Express Shackles Scheme!!
It perhaps comes as a bit of a surprise that it’s taken two huge, seemingly soulless corporations to act as the unlikely voices of compassion for unemployed people in the face of government aggression - even the most unrepentant tory generally tries to pretend that there is more to them than simply naked business promotion.
Today Argos and Tesco made their displeasure at being associated with the government’s new “express work scheme” (read: “unpaid labour”) abundently clear. Argos has sought assurances from the government that young people who do not take up the placements will not lose their benefits, and Tesco has offered to pay placement workers - potentially undermining the scheme entirely by creating a lottery for paid and unpaid work placements.
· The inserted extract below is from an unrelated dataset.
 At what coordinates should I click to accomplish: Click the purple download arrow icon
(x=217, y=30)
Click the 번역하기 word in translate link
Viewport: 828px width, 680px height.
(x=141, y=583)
This from two retail giants usually found firmly on the other side of labour disputes.
The government, for its part, kept up the well rehearsed spiel that these unpaid placements are voluntary (despite the fact that claimants can lose benefits if they decline them) and that the scheme will help the unemployed by providing otherwise inaccessible experience. Of course precisely what benefits a laid off carpenter (for example) might hope to get from 2 weeks experience stacking shelves in a supermarket has yet to be explained.
Nick Clegg is quoted with the following, almost unbelievable comments, you can almost imagine him struggling to hold back a massive fit of giggles as he speaks:
“It is very simple. We say to employers, ‘Please take on these young people. We will pay them, through benefits, but could you please keep them on for a few weeks because it increases their chance of finding work’. “I have absolutely no qualms at all about the idea that rather than have a young person sitting at home, feeling cut off, lonely and getting depressed because they don’t know what to do with their lives.
“It is better to give them the opportunity for a few weeks to actually work, and of course retain their payment through their benefits.”
Yep, that’s right - he really did say: “retain their payment through their benefits.”
This attitude to the unemployed and the value of labour is designed to deflect attention from the government’s own economic mess. In a time of nearly 3 million unemployed it is not just ridiculous to blame the unemployed themselves for failing to find a job, it’s downright offensive. No back to work scheme or policy can put people in jobs that simply don’t exist - so let’s call this new coalition ruse exactly what it is: slave labour.